All-In
Epstein Files, Is SaaS Dead?, Moltbook Panic, SpaceX xAI Merger, Trump's Fed Pick
with Jason Calacanis, David Sacks, Brad Gersonner, David Friedberg
7 Feb 2026
19 min read
2h 45m
TL;DR
The Epstein Files release exposes major gaps in media coverage and institutional accountability, with prominent figures like Reed Hoffmann receiving minimal scrutiny despite extensive involvement. The SaaS market faces a structural repricing not from replacement by AI, but from value migration to new agentic workflow layers—companies like Salesforce are hitting revenue targets but trading at discounted multiples because future growth capture may occur elsewhere in the stack.
All-In is a weekly podcast featuring four successful tech entrepreneurs and investors discussing the latest developments in technology, business, and politics.
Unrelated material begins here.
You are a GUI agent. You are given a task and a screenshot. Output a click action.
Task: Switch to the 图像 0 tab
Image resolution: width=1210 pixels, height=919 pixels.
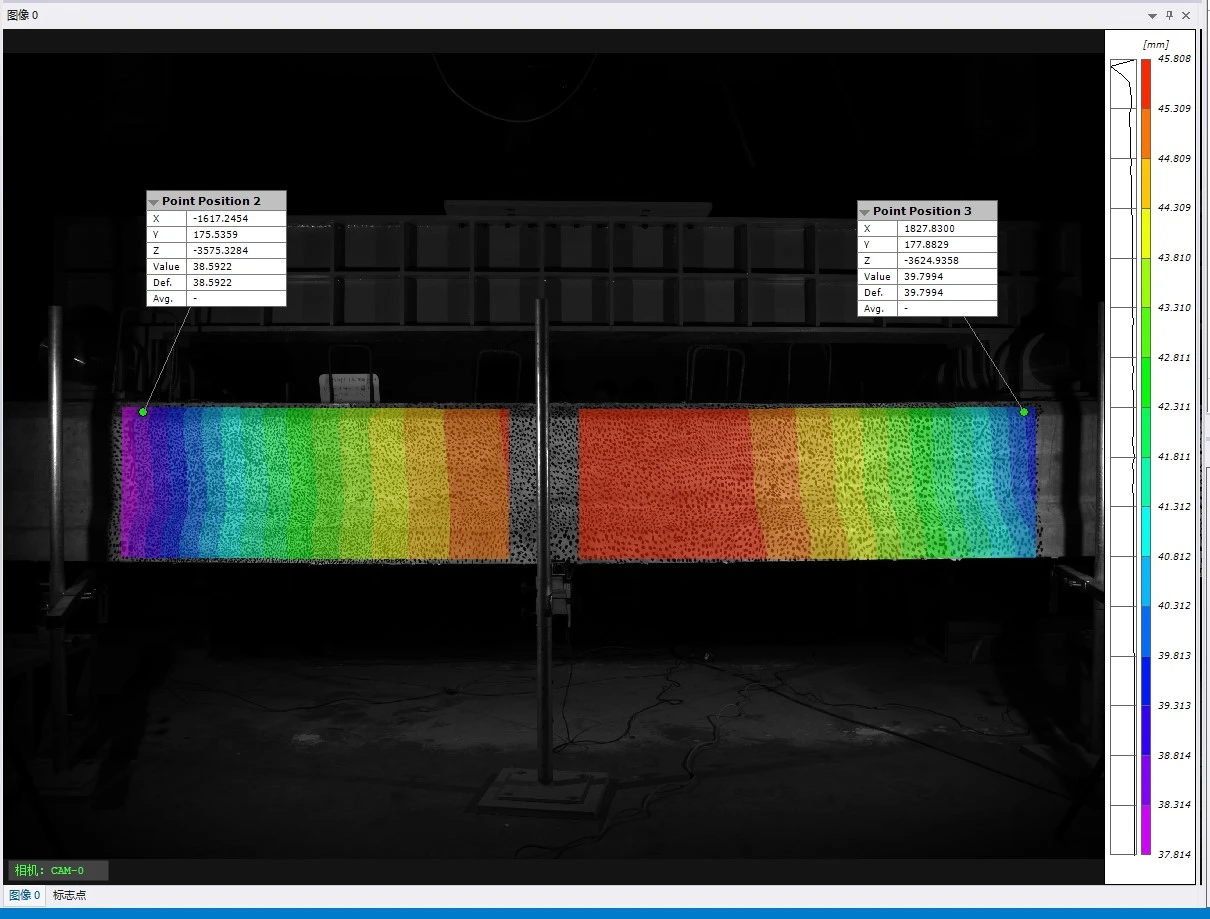[24, 895]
The hosts dive deep into current events ranging from major acquisitions and market crashes to regulatory issues and geopolitical trends, offering insider perspectives from the venture capital and startup ecosystems.
Takeaways
1
Media gatekeeping reveals institutional double standards The Epstein Files show how major outlets apply selective scrutiny—targeting "right-coded" figures like Elon and Peter Thiel while downplaying extensive involvement by Democratic donors like Reed Hoffmann (2,600 mentions vs. one sentence). This pattern of coverage erodes public trust in institutions and power centers that claim moral authority while practicing partisan accountability.
2
SaaS repricing is about TAM, not obsolescence Enterprise software companies are hitting revenue targets but trading at 50% discounts because AI shifts the profit pool to agentic workflow layers—not because Salesforce will disappear. The threat isn't replacement but value migration: if Claude Copilot or open-source agents become the workspace spanning multiple tools, SaaS becomes legacy infrastructure earning lower terminal multiples despite stable current earnings.
3
Open data APIs become moat-breaking leverage Companies building unified AI agents (like Ultron) that pull data across Slack, Notion, Gmail, and other SaaS tools threaten vendor lock-in. SaaS platforms must choose: remain open to integrations (risking displacement by cross-platform agents) or lock data (risking customer defection). This API-driven consolidation may favor open-source and next-gen platforms over traditional vendors.